Je savais toutes ces choses et j’en parlais pendant des causeries de filles avec mes copines. Cependant, au fond, j’avais peur qu’il s’en aille. Il comptait beaucoup pour moi. C’est juste que je ne savais pas lui exprimer mes sentiments. Mais je ne pouvais pas non plus me jeter dans la « gueules » des hommes( leurs pièges). Seulement que j’aurais dû le faire plutôt, disons avant qu’il ne coule des larmes en me disant » je t’ai aimé et je t’aime mais là…Je suis obligé de lever les voiles et partir là où je serai bien reçu, même si ce lieu inconnu manque d’amour ». Comme on le dit  » j’ai remué ciel et terre » parce que, avant je savais qu’il me coûtait cher, mais à cet instant, je vivais cela. Je vivais la vie sans goût, sans objectif, sans amour. La vie vécu dans un désert sans eau. C’était comme si mon travail n’avait plus d’importance. Mon oasis venait de disparaître par ma faute…

Un proverbe africain dit » on apprécie le bonheur lorsqu’on l’a perdu ». Et c’est totalement vrai.
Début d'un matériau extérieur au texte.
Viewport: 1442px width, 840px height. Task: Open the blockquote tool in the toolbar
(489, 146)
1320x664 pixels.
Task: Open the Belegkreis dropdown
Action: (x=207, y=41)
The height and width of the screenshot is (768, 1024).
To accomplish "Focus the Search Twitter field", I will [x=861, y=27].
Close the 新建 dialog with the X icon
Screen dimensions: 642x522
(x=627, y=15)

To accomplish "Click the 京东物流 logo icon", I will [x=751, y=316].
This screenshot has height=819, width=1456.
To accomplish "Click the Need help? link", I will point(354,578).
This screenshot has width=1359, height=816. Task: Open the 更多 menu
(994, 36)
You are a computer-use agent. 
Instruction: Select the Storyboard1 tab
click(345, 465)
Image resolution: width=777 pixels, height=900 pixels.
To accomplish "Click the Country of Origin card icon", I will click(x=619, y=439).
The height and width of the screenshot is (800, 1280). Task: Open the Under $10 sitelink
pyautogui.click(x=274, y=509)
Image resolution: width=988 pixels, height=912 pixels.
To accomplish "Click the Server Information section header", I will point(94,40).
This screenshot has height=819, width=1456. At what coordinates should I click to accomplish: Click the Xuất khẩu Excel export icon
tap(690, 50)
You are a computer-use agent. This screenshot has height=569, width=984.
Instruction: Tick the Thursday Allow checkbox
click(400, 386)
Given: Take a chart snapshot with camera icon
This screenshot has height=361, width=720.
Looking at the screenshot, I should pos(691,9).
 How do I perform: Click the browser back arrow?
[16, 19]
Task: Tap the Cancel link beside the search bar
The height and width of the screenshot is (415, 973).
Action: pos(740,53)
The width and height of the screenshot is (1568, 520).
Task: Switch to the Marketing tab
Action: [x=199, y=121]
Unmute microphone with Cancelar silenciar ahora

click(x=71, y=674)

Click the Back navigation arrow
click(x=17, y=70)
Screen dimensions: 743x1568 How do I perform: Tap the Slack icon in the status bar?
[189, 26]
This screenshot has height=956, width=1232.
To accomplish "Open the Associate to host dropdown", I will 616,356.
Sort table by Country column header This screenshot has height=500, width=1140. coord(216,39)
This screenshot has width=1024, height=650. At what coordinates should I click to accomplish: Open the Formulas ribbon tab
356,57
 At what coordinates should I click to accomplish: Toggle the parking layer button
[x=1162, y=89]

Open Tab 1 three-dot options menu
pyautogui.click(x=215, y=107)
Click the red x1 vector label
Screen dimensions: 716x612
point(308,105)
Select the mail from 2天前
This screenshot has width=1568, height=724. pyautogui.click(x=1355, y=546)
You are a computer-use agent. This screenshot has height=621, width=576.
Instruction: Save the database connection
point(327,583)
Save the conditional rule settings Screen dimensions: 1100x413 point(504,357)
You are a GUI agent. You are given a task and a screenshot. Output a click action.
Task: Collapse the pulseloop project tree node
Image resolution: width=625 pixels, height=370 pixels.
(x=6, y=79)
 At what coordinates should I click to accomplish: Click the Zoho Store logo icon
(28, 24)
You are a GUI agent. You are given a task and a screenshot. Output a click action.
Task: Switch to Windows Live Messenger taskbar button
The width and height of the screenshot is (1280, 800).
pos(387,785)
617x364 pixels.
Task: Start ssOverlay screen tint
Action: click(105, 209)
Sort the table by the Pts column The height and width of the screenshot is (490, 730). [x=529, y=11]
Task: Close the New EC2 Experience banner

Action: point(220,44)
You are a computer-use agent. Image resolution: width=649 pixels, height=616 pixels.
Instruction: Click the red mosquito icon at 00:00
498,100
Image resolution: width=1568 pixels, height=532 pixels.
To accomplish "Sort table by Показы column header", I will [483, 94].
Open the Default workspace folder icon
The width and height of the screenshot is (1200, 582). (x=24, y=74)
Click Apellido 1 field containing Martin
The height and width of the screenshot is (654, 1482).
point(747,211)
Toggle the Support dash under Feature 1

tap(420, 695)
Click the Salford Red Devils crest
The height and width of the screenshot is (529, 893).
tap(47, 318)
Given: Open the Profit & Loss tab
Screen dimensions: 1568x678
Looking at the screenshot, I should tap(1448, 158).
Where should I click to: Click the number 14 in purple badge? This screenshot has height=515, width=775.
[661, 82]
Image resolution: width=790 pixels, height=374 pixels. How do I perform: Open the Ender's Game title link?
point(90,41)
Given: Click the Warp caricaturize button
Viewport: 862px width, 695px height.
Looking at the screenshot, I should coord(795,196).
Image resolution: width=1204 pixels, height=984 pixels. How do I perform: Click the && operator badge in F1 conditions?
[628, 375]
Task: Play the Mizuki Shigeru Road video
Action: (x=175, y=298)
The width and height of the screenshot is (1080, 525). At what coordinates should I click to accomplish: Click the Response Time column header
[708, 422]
Je savais mais j’ai été insoucieuse et insouciante, je n’ai pas pensé qu’il pouvait partir. Il m’aimait trop pour s’en aller. Mais là, je crois que la douleur à submergé…

Ne pensons pas que ceux qui nous aime vont toujours nous attendre. Parfois il faut partir pour faire prendre conscience. Agissons alors tant qu’on peut et non tant qu’on veut…

Christelle Assam’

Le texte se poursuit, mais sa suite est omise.